STATED EXERCISE 1 →
Answer these questions about the Pycapa description, giving each answer on its own line with the matching letter.
(a) Pycapa is useful for the testing and development of which project?
(b) Which option tells Pycapa which interface to listen on?
(c) In the capture example, which network interface is used, and what is the Kafka topic called?

PAGE EXTRACT →

Pycapa performs network packet capture, both off-the-wire and from Kafka, which is useful for the testing and development of Apache Metron. It is not intended for production use. The tool will capture packets from a specified interface and push them into a Kafka Topic.
$ pycapa --help usage: pycapa [-h] [-p] [-c] [-k KAFKA_BROKERS] [-t TOPIC] [-n PACKET_COUNT] [-d DEBUG] [-i INTERFACE] optional arguments: -h, --help show this help message and exit -p, --producer sniff packets and send to kafka -c, --consumer read packets from kafka -k KAFKA_BROKERS, --kafka KAFKA_BROKERS kafka broker(s) -t TOPIC, --topic TOPIC kafka topic -n PACKET_COUNT, --number PACKET_COUNT number of packets to consume -d DEBUG, --debug DEBUG debug every X packets -i INTERFACE, --interface INTERFACE interface to listen on
Pycapa has two primary runtime modes.
Pycapa can be configured to capture packets from a network interface and then forward those packets to a Kafka topic. The following example will capture packets from the eth0 network interface and forward those to a Kafka topic called pcap running on localhost.

RECORDS FOR THIS TASK →

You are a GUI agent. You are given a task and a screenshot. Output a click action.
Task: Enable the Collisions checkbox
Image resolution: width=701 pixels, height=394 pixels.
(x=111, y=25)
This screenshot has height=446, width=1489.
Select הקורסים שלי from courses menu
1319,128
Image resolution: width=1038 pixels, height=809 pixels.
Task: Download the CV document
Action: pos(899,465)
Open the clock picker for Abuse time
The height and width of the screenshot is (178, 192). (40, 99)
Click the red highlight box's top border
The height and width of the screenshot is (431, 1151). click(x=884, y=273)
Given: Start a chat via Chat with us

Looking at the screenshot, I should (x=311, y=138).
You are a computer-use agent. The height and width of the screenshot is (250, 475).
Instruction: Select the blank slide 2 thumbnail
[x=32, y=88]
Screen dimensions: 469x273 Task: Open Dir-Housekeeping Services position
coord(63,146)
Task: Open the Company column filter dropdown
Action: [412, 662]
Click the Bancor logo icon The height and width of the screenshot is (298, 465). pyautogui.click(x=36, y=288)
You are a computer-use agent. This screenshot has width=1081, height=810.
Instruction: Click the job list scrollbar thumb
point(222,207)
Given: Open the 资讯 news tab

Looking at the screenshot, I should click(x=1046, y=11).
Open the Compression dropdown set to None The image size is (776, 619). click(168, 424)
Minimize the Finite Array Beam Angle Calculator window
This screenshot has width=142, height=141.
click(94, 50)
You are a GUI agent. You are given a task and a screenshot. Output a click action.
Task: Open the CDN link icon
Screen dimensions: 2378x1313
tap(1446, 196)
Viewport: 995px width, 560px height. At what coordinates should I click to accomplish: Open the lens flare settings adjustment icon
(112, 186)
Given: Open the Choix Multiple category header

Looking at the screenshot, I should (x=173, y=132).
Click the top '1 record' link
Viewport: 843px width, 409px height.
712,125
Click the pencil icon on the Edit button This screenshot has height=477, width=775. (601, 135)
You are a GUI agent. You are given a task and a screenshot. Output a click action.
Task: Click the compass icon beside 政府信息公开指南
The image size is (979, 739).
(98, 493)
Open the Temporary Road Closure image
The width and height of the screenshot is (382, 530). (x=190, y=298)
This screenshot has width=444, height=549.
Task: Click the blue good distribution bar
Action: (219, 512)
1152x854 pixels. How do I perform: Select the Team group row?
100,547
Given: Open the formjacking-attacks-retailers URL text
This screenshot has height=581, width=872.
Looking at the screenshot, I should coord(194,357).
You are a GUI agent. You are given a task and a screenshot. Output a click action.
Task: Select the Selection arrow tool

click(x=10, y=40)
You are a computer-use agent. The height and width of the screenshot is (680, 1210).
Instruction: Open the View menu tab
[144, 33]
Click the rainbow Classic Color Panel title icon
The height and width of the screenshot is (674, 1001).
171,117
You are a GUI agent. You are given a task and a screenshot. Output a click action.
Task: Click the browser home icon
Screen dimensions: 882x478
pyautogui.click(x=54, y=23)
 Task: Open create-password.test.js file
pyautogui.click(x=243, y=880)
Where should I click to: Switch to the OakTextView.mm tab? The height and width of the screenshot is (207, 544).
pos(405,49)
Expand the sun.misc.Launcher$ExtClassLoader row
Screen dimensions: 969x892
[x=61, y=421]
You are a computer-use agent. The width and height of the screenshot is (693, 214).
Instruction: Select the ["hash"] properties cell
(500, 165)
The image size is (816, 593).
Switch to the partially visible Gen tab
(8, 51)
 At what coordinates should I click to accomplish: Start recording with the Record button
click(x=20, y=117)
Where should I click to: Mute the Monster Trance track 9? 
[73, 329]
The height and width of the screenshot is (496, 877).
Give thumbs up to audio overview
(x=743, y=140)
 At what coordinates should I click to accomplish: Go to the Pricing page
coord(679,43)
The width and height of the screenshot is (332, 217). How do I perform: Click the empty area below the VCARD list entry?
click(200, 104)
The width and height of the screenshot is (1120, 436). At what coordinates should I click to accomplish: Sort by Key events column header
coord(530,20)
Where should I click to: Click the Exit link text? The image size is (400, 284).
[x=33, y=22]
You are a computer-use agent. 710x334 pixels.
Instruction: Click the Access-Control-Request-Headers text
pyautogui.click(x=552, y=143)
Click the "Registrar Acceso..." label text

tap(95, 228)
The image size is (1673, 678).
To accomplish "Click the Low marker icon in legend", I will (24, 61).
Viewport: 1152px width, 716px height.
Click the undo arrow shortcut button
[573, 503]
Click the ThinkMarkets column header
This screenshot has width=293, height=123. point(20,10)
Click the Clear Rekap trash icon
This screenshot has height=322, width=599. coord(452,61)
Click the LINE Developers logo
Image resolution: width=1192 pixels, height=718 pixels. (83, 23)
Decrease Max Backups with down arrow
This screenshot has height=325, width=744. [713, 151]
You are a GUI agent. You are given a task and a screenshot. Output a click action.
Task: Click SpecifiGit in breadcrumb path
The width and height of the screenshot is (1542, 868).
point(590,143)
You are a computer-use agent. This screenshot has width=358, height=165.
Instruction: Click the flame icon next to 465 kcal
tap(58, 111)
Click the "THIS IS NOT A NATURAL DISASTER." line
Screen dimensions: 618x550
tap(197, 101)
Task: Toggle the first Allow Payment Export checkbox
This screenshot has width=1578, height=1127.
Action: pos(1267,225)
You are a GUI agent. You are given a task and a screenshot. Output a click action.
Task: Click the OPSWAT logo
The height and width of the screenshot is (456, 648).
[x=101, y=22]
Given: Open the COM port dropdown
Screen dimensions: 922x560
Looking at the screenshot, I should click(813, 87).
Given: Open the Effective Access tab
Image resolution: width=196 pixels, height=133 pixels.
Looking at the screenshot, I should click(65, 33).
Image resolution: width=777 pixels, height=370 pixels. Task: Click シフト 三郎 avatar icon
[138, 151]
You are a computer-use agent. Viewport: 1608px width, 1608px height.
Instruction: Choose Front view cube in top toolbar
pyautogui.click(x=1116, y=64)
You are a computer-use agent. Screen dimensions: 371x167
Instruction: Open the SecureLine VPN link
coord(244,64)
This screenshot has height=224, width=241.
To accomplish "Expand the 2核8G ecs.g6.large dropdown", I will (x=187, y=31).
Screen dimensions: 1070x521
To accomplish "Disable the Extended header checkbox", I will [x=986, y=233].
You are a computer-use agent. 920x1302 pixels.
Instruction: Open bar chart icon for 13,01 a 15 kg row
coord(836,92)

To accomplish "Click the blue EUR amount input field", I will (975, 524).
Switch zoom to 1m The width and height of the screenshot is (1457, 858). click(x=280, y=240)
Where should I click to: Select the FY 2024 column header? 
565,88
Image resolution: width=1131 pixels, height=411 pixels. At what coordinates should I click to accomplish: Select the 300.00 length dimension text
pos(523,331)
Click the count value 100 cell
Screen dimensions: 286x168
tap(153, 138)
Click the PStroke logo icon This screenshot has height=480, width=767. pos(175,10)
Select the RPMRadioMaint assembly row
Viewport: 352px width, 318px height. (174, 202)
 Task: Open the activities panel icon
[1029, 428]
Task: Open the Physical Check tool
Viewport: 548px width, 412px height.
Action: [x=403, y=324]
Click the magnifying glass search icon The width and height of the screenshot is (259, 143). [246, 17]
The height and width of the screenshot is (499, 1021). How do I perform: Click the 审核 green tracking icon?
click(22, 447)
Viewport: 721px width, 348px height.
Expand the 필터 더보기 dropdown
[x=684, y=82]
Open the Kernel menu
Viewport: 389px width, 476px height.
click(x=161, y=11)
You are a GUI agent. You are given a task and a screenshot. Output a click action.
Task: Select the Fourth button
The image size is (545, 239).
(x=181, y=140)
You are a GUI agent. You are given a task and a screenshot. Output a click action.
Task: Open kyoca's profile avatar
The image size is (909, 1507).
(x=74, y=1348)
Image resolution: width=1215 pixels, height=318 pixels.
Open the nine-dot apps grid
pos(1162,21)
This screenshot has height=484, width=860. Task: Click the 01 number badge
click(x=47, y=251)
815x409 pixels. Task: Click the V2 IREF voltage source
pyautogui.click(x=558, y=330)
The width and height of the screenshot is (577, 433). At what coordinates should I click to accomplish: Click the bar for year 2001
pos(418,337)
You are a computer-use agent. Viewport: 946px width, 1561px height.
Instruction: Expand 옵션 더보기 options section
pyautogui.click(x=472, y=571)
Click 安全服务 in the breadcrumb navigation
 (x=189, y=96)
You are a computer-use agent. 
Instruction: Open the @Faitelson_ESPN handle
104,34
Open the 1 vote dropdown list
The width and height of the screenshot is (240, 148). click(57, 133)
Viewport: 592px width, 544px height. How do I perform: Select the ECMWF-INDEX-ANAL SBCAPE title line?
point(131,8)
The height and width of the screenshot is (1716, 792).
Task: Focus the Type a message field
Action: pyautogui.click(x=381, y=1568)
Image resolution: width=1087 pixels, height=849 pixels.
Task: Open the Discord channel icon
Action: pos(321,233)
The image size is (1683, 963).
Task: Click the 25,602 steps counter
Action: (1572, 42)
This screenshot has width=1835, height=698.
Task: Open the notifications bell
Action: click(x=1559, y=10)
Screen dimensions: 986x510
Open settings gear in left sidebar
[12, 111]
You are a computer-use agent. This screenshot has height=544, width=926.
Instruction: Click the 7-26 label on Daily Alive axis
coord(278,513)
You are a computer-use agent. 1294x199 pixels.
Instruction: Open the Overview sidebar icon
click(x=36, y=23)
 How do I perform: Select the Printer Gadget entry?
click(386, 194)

STATED EXERCISE 2 →
Echo the records exactly, from their first line through the line that contains "Click the pencil".

COMPLETE OUTPUT 1 →
(a) Apache Metron
(b) -i, or --interface
(c) The eth0 interface, and the topic is called pcap.

COMPLETE OUTPUT 2 →
You are a GUI agent. You are given a task and a screenshot. Output a click action.
Task: Enable the Collisions checkbox
Image resolution: width=701 pixels, height=394 pixels.
(x=111, y=25)
This screenshot has height=446, width=1489.
Select הקורסים שלי from courses menu
1319,128
Image resolution: width=1038 pixels, height=809 pixels.
Task: Download the CV document
Action: pos(899,465)
Open the clock picker for Abuse time
The height and width of the screenshot is (178, 192). (40, 99)
Click the red highlight box's top border
The height and width of the screenshot is (431, 1151). click(x=884, y=273)
Given: Start a chat via Chat with us

Looking at the screenshot, I should (x=311, y=138).
You are a computer-use agent. The height and width of the screenshot is (250, 475).
Instruction: Select the blank slide 2 thumbnail
[x=32, y=88]
Screen dimensions: 469x273 Task: Open Dir-Housekeeping Services position
coord(63,146)
Task: Open the Company column filter dropdown
Action: [412, 662]
Click the Bancor logo icon The height and width of the screenshot is (298, 465). pyautogui.click(x=36, y=288)
You are a computer-use agent. This screenshot has width=1081, height=810.
Instruction: Click the job list scrollbar thumb
point(222,207)
Given: Open the 资讯 news tab

Looking at the screenshot, I should click(x=1046, y=11).
Open the Compression dropdown set to None The image size is (776, 619). click(168, 424)
Minimize the Finite Array Beam Angle Calculator window
This screenshot has width=142, height=141.
click(94, 50)
You are a GUI agent. You are given a task and a screenshot. Output a click action.
Task: Open the CDN link icon
Screen dimensions: 2378x1313
tap(1446, 196)
Viewport: 995px width, 560px height. At what coordinates should I click to accomplish: Open the lens flare settings adjustment icon
(112, 186)
Given: Open the Choix Multiple category header

Looking at the screenshot, I should (x=173, y=132).
Click the top '1 record' link
Viewport: 843px width, 409px height.
712,125
Click the pencil icon on the Edit button This screenshot has height=477, width=775. (601, 135)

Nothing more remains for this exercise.